A moda é conhecida por ser um retrato vivo do tempo. As roupas, os calçados e os acessórios quase sempre são representações dos desejos de populações inteiras ou de grupos distintos, mas sempre revelando pensamentos muito próprios de sua era. Essa é a principal explicação para a incrível tomada do palco fashion neste momento pela inspiração do balé, a arte que exala leveza. Em meio a guerras, Covid-19, varíola dos macacos e outras desgraças, transportar-se ludicamente por meio de um elemento do figurino para o ambiente de sonho dos passos ritmados, do pas de deux, dos giros no ar e do corpo equilibrado na ponta dos pés é pausa atraente e bem-vinda.

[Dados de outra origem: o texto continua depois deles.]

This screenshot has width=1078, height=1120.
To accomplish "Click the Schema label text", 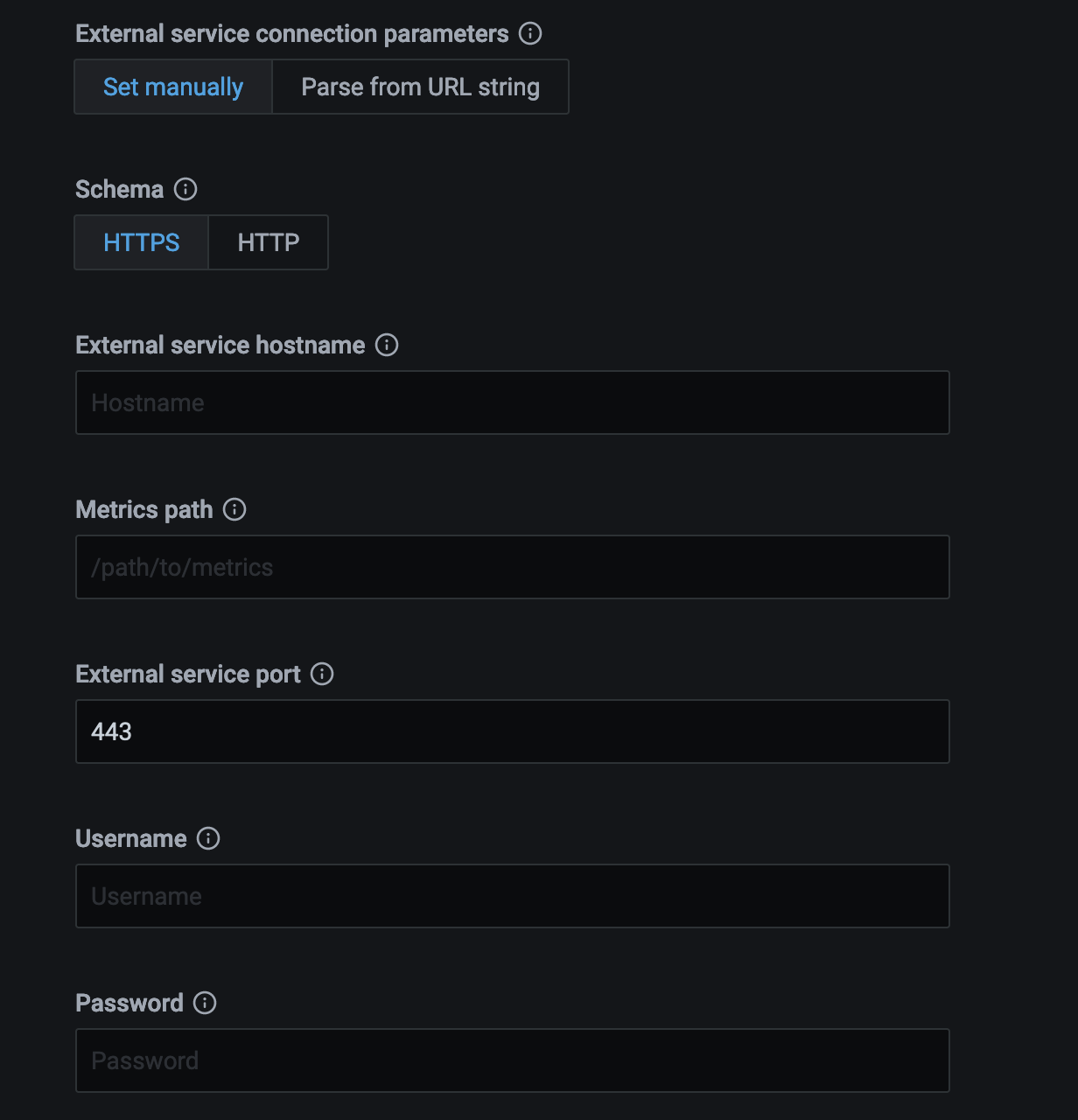I will coord(120,189).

O encantamento pela figura dos bailarinos está expresso em coleções de primavera-verão 2023 apresentadas por algumas das casas tradicionais da alta-costura, como Dior e Chanel, e pelas mais novatas. A italiana Miu Miu e a grife da irlandesa Simone Rocha, por exemplo, mostraram criações repletas de referências aos corpetes que destacam as curvas da silhueta, às sapatilhas de ponta e, especialmente, às saias tutu. Em geral feitas de tule ou renda, são elas em boa medida as responsáveis pelo espetáculo visual proporcionado a partir dos movimentos delicados e precisos das dançarinas. Os modelos da britânica Molly Goddard, ao contrário, são mais literais. Vestidos e saias terminam em sobreposições esvoaçantes, como as que encantaram os espectadores que viram pela primeira vez uma bailarina vestida comme il faut. O ano era 1832 e a artista pioneira foi Marie Taglioni, uma das maiores de todos os tempos. Depois de sua apresentação, seu figurino totalmente em sintonia com o romantismo que pautava as artes plásticas, a música e a literatura se tornou o padrão de elegância nos palcos.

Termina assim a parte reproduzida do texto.